> **DATA PROVIDED**
::::

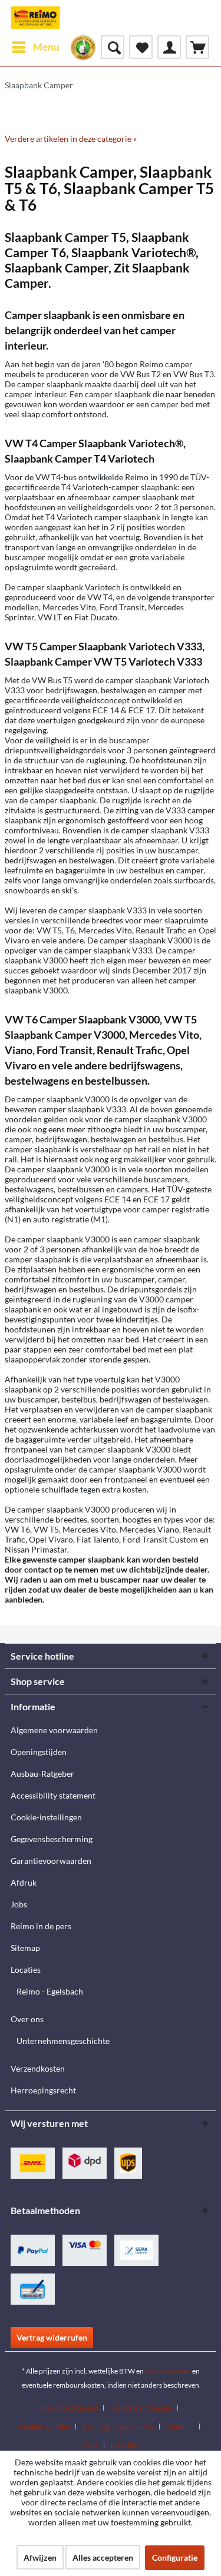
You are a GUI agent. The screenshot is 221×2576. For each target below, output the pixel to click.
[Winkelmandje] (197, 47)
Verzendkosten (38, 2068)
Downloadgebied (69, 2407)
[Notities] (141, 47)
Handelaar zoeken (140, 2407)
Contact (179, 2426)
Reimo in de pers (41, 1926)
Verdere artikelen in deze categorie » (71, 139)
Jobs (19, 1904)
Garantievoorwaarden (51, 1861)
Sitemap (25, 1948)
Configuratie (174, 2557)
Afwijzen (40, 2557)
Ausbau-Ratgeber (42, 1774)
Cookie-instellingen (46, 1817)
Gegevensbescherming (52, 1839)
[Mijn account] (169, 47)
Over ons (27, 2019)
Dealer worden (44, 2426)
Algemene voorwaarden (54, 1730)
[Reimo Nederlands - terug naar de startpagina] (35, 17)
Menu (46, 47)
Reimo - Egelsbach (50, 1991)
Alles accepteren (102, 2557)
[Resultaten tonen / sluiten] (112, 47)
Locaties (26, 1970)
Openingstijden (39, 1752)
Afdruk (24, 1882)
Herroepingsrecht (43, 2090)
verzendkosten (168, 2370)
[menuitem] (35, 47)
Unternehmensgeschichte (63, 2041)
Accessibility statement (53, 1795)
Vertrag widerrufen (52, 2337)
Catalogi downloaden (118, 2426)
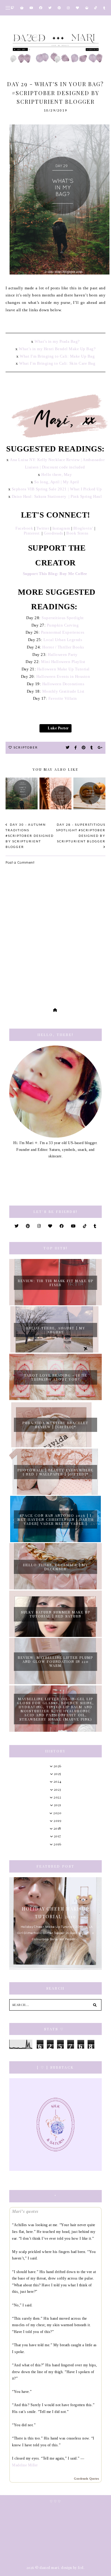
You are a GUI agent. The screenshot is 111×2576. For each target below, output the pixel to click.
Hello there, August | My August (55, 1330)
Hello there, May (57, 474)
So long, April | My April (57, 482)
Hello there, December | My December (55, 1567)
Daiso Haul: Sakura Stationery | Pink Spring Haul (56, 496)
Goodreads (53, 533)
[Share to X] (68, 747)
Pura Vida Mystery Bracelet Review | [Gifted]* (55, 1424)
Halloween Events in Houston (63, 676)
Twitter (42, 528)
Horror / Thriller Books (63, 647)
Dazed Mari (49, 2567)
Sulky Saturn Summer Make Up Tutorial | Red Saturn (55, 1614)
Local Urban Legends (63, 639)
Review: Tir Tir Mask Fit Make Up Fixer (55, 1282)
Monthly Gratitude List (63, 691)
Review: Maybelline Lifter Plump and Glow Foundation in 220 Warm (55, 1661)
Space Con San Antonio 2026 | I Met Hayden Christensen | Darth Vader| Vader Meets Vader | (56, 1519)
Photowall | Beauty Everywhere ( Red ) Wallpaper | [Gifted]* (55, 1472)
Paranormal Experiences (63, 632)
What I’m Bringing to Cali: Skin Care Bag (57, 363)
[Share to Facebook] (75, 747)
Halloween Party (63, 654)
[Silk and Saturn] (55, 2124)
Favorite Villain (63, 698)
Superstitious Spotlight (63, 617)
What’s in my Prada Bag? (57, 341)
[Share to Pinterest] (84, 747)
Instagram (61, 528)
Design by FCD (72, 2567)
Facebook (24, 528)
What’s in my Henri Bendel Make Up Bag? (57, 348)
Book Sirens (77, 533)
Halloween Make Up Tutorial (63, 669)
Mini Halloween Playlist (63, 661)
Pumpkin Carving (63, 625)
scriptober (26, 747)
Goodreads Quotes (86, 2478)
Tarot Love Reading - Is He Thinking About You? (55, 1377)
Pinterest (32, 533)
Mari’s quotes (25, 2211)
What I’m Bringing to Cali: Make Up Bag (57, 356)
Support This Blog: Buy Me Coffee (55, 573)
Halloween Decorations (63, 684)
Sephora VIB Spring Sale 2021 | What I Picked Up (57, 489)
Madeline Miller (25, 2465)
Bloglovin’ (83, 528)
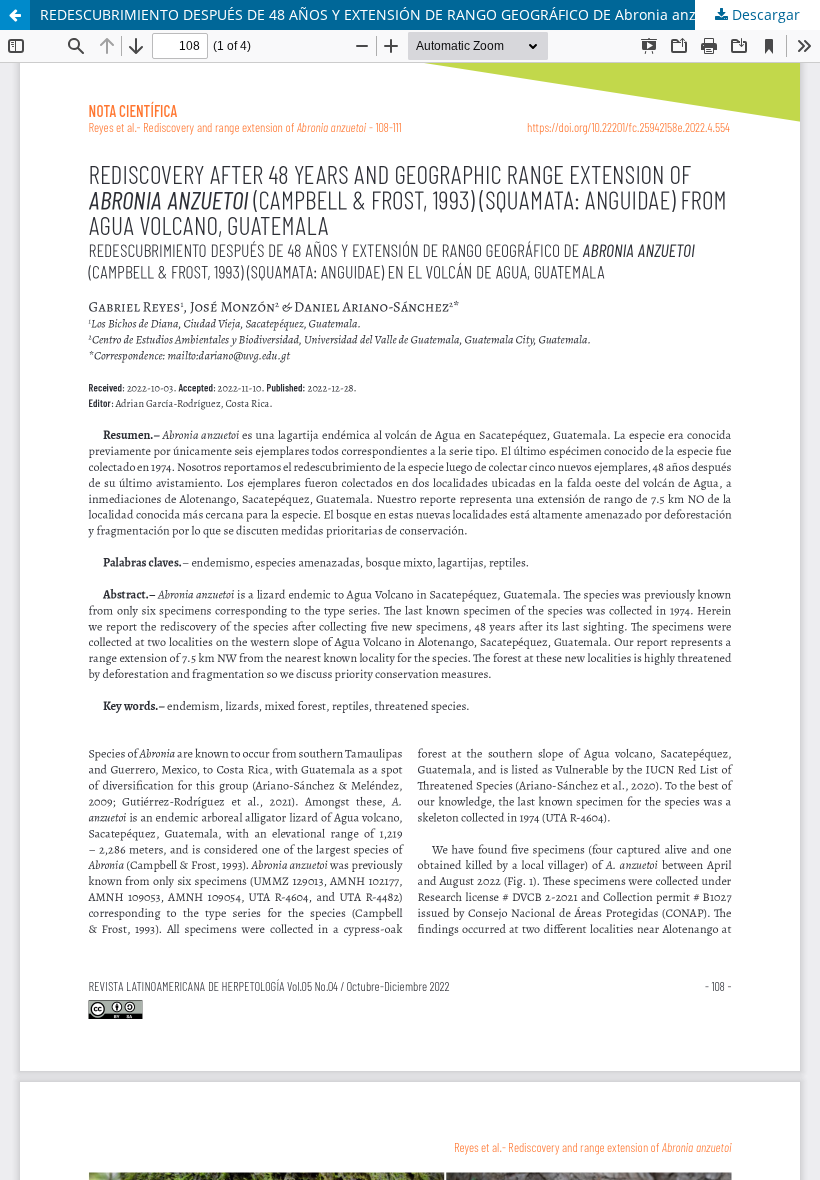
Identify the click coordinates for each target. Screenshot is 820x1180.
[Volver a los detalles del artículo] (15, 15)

::::

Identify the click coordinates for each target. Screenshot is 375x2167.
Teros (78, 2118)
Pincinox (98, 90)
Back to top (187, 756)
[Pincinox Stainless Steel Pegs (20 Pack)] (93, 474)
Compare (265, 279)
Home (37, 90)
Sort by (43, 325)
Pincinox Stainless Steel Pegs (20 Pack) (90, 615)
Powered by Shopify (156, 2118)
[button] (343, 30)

::::

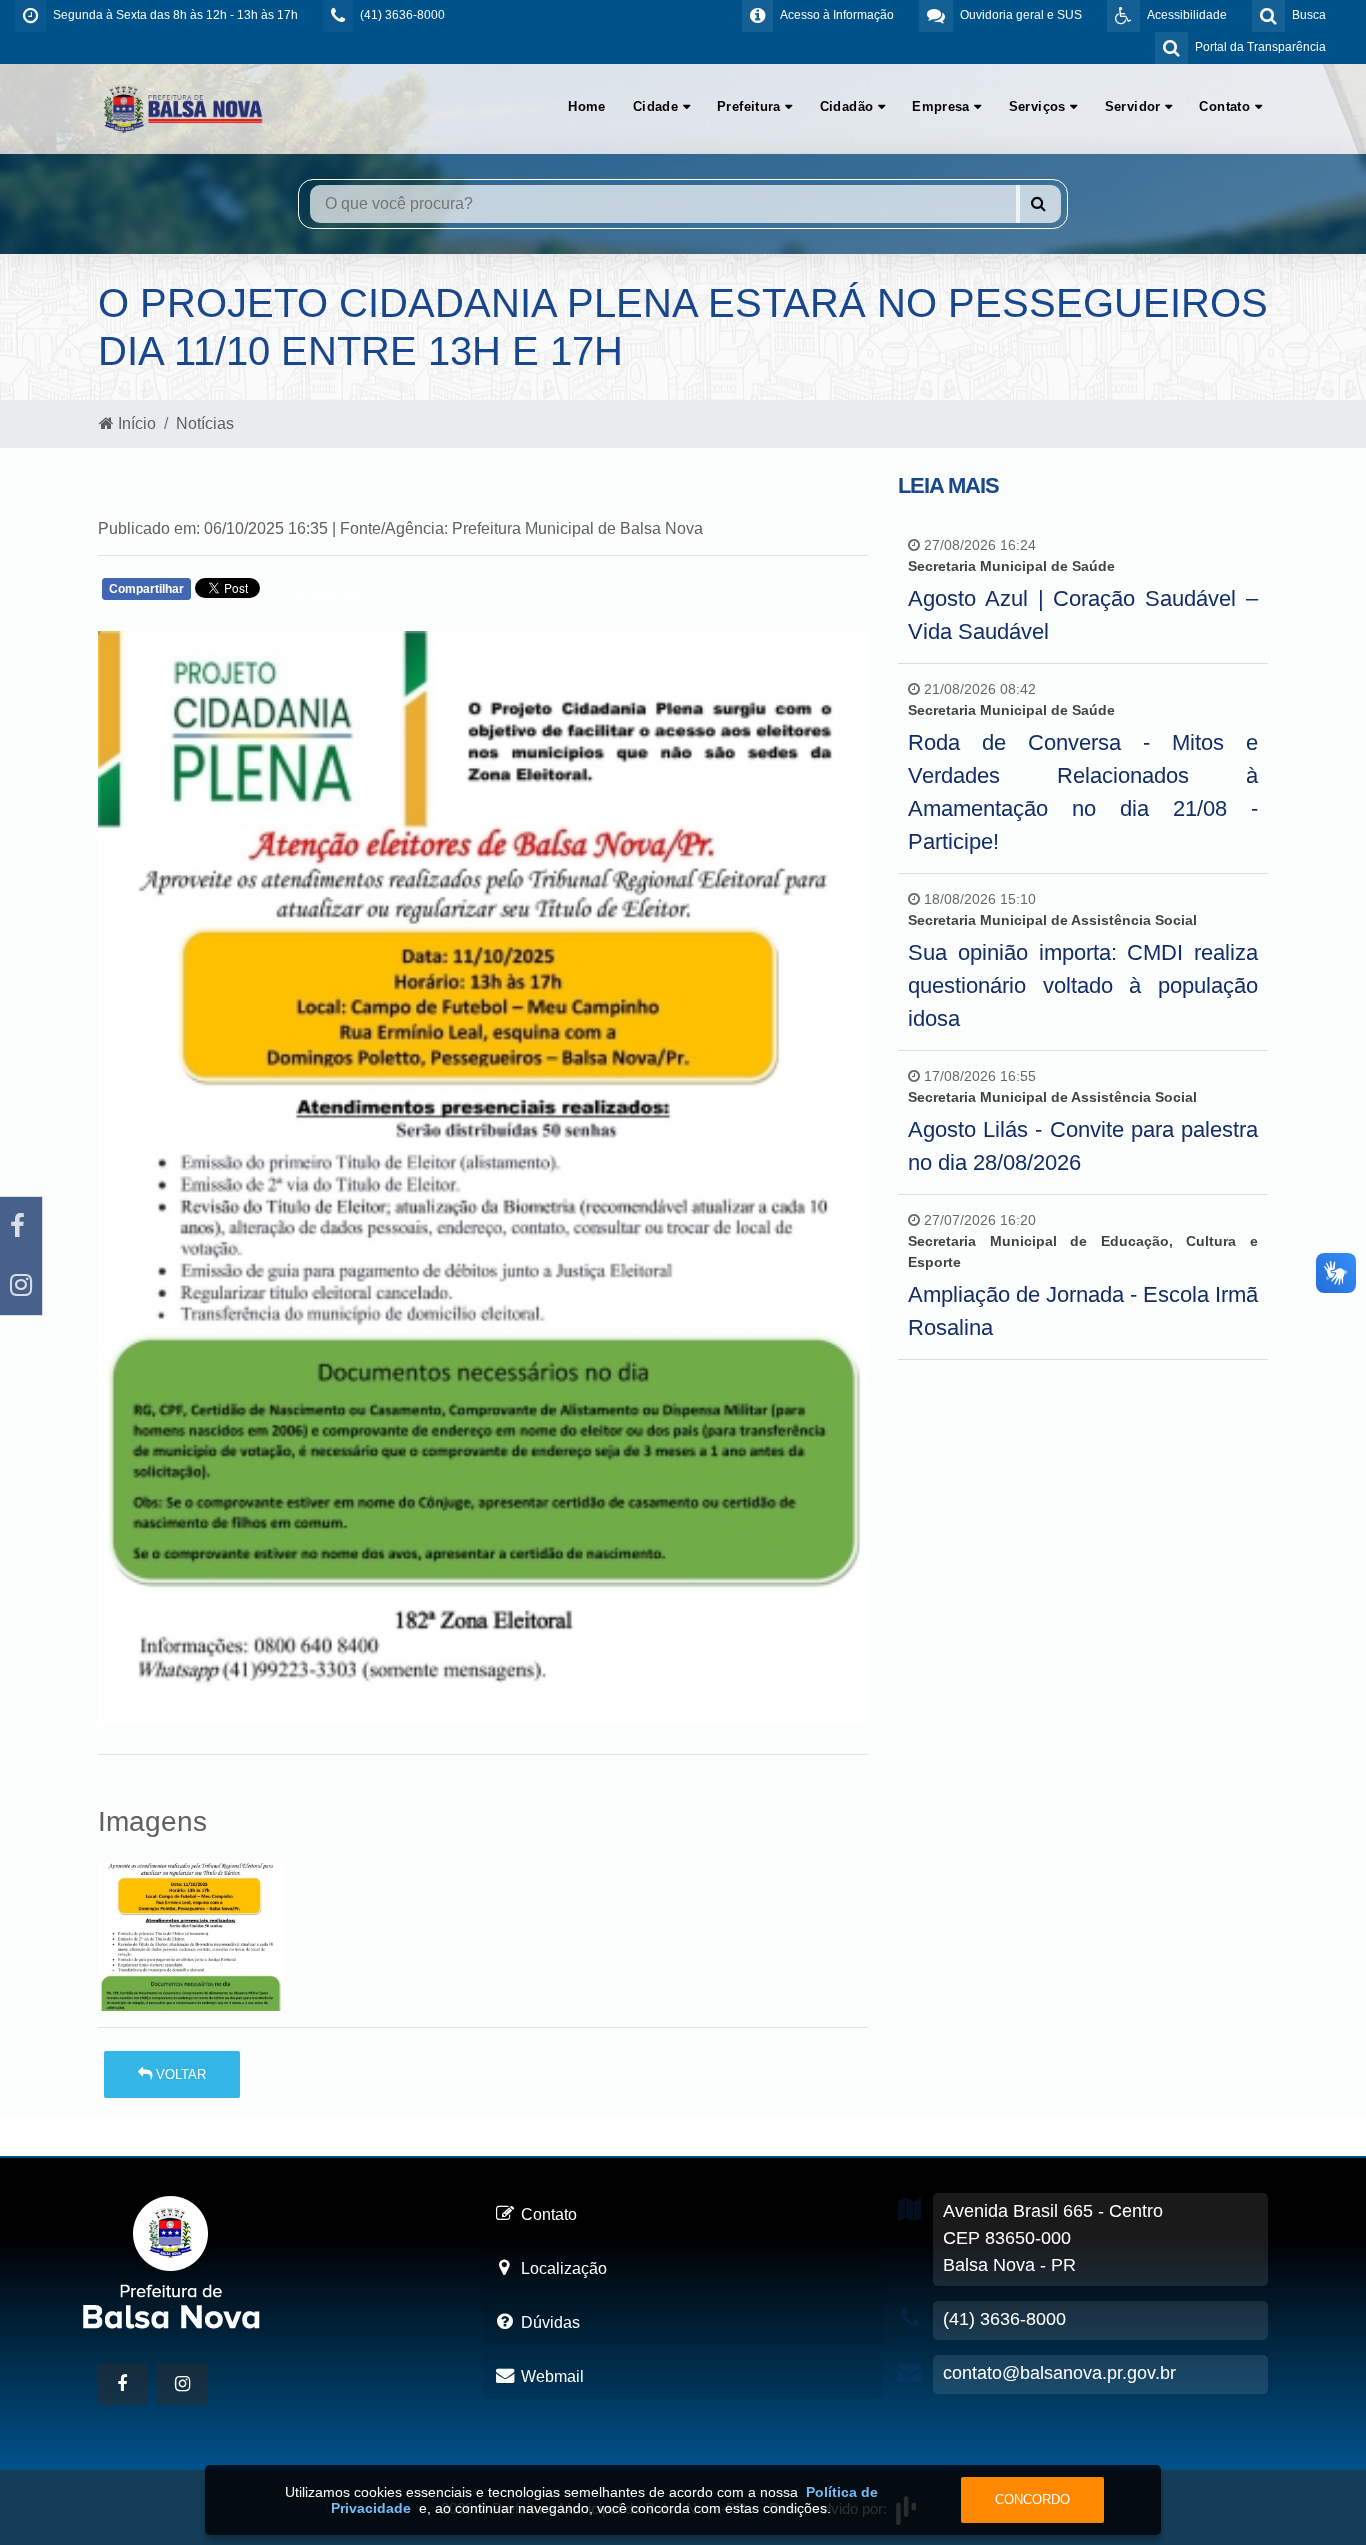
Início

::::

> **WHAT TO WORK ON**
Please determine how many lines of the listing above include the word "Share" and state only that number.

> **EXERCISE ANSWER**
3